The Lilly trial randomly assigned patients to receive tirzepatide at doses of 5 mg, 10 mg, or 15 mg or a 1-mg dose of semaglutide.
Semaglutide is a glucagon-like peptide 1 receptor agonist. Conversely, tirzepatide is a dual glucose-dependent insulinotropic polypeptide and glucagon-like peptide-1 receptor agonist.
In the 40-week SURPASS-2 trial, investigators tested three doses of tirzepatide (5, 10 and 15 mg) and compared the findings to semaglutide data. All three were superior for tirzepatide.

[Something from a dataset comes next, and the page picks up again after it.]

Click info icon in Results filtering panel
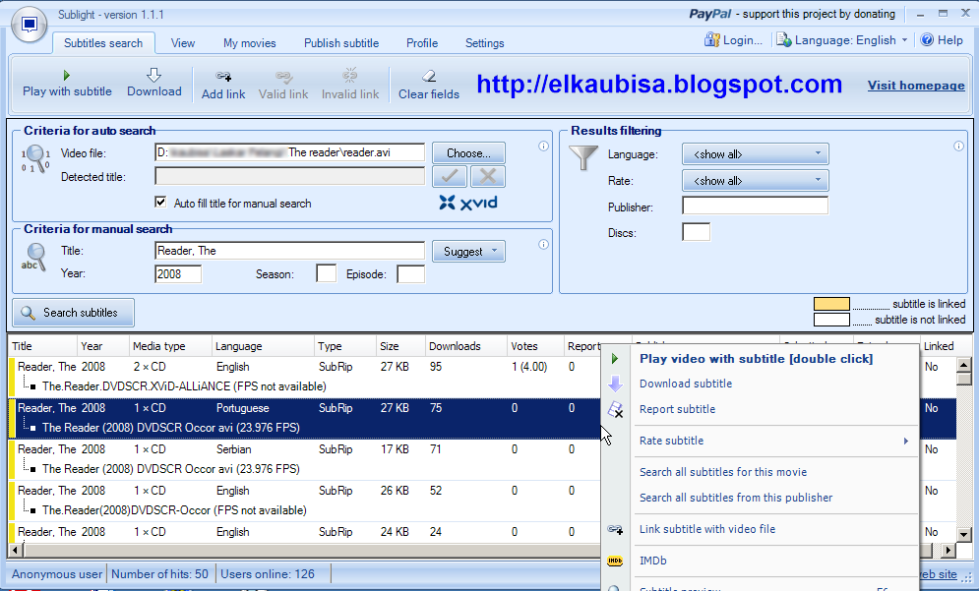Image resolution: width=979 pixels, height=591 pixels. [x=958, y=147]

The hemoglobin A1C reductions were as follows:
- A 5 mg dose led to a 2.09% reduction.
- A 10 mg dose led to a 2.37% reduction.
- A 15 mg dose led to a 2.46% reduction.
- A 1 mg dose of semaglutide led to a 1.86% reduction.
Weight reductions were as follows:
- A 5 mg led to a reduction of 7.8 kg (17.2 lbs.) or –8.5% of total body weight.
- A 10 mg led to a reduction of 10.3 kg (22.7 lbs.) or –11.0% of total body weight.
- A 15 mg led to a reduction of 12.4 kg (27.3 lbs.) or –13.1% of total body weight.
- Semaglutide led to a 6.2 kg (13.7 lbs.) weight reduction or –6.7% of total body weight.
The safety profile for tirzepatide was similar to that of semaglutide in the trial. The most frequent adverse events in the trial were gastrointestinal and were generally mild to moderate.
Assuming tirzepatide wins approval, it could offer significant potential to people with type 2 diabetes.